After the so-called underwear bomber attempted to blow up a Northwest Airlines flight en route to Detroit on Christmas Day, Republicans charged that the Obama administration didn't address the thwarted attack quickly enough.
"They don't want a repeat of that," said Pillar, now a security studies professor at Georgetown University.
After he was alerted to the terror threat late Thursday night by top counterterrorism adviser, John Brennan, Obama directed "the Department of Homeland Security and all our law enforcement and intelligence agencies to take whatever steps are necessary to protect our citizens from this type of attack," he said.
The packages sent from Yemen were bound for "two places of Jewish worship in Chicago," he said, and had been located in Dubai and a smaller airport in Britain.

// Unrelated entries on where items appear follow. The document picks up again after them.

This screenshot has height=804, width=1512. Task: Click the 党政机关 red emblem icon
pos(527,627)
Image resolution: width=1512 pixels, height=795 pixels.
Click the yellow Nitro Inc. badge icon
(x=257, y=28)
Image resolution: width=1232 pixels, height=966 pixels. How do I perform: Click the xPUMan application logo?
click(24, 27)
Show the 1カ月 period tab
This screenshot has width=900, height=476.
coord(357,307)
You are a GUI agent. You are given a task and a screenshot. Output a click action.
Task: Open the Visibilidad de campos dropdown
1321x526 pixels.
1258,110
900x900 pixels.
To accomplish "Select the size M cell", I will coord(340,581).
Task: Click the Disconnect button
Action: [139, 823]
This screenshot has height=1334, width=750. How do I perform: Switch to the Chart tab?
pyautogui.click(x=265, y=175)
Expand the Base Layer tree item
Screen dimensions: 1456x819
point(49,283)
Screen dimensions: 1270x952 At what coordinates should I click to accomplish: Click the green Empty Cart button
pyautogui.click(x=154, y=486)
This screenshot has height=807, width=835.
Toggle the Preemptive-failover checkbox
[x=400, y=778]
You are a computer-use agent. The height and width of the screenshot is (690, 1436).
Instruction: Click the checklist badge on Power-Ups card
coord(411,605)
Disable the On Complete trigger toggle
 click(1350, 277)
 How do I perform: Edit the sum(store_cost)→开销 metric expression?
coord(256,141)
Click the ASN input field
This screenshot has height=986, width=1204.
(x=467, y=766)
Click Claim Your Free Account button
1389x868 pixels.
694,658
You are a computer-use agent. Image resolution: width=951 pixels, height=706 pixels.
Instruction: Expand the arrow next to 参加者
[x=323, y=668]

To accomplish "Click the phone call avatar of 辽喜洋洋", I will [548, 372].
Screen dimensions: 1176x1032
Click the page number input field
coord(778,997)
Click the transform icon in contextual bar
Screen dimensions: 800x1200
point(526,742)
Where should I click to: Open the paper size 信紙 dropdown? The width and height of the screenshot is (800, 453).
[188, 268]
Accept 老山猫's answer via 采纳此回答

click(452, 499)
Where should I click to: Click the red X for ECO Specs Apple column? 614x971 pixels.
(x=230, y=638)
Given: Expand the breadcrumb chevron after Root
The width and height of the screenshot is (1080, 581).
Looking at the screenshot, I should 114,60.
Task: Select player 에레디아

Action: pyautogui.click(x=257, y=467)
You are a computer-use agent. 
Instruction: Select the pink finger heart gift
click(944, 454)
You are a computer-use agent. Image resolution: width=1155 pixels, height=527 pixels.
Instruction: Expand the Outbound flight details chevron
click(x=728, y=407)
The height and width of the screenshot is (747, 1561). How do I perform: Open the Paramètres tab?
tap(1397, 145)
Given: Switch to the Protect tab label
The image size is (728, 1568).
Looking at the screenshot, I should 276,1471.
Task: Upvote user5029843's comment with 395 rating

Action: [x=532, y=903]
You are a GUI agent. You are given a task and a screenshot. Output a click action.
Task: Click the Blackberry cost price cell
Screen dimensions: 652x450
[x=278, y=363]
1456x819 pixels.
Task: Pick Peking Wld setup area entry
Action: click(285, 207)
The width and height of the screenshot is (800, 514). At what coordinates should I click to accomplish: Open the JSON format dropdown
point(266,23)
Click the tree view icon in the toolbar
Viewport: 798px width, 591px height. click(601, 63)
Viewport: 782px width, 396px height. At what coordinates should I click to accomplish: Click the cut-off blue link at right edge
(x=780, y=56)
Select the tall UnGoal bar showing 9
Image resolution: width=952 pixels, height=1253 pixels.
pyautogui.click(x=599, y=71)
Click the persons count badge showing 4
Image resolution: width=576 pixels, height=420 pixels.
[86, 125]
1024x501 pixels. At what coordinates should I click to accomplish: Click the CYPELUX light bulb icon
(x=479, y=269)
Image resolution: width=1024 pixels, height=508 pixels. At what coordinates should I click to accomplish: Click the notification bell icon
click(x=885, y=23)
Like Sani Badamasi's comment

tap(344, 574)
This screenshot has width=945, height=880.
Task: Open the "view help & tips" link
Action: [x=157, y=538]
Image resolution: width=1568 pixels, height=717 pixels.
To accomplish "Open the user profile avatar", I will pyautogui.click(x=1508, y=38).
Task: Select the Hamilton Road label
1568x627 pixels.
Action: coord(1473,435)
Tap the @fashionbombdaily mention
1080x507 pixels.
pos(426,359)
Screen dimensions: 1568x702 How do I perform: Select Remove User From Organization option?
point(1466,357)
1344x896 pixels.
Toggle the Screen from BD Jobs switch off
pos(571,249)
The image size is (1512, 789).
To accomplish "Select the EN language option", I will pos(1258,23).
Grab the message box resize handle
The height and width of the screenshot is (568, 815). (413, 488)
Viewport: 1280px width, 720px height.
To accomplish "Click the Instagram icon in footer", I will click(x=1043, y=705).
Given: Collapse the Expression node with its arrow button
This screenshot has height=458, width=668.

The discovery of "explosive material" may quiet the most overt partisan catcalls. Indeed, GOP Rep. Peter King, his party's ranking member on the House Committee on Homeland Security, praised the administration's response, saying "so far everything has worked the right way." But some conservatives took the occasion to hammer at Democratic candidates they felt were suspect on anti-terrorism issues. Ever since 9/11, there have frequently been flare-ups of terror anxiety close to Election Day. The pattern became so common during the Bush administration that critics protested the GOP was milking fear for votes. But no pol of either party wants to be blamed for failing to take a threat seriously—and this one comes against the backdrop of growing jitters about a possible plot of major proportions in Europe.
• What We Know About the Cargo PlotU.S. intelligence considers Yemen a prime breeding ground for terrorists, and the Central Command recently proposed a $1.2 billion military-aid program to help the government of Yemen fight al Qaeda-connected groups.
Bruce Riedel, another long-time CIA officer, said that Friday's events showed that al Qaeda in the Arabian Peninsula "is not on the ropes." Rather, "it is the one part of al Qaeda that is thriving the best, and proven it can strike at home. Obama is going to need a more effective way to press AQAP than we have today," said Riedel, now a Brookings Institution fellow and contributor to The Daily Beast.
The White House has recently deployed Navy ships off Yemen's coast as stages for cruise-missile strikes and other sorties; American commandos are also helping train Yemen's special-ops commandos, and providing them with military equipment, including Humvees and night-vision goggles, arms and ammunition.
Bruce Hoffman, director of the Security Studies Program at Georgetown University, described Friday's events as "peculiar," with a modus operandi unlike most previous terrorist attacks. For one thing, the packages were reportedly mailed from Yemen, and thus likely to arouse suspicion at their destination; furthermore, they were sent through UPS and FedEx, which means the perpetrators had to fill out paperwork, he said.
But whoever had sent the packages had given thought to the timing; with the elections just days away, the president had little choice but to address it.
"It didn't seem so much like a dry run as a bid for publicity," Hoffman said. "If it was calculated to generate publicity, attention and perhaps some fear…as well as a presidential response, it was a success."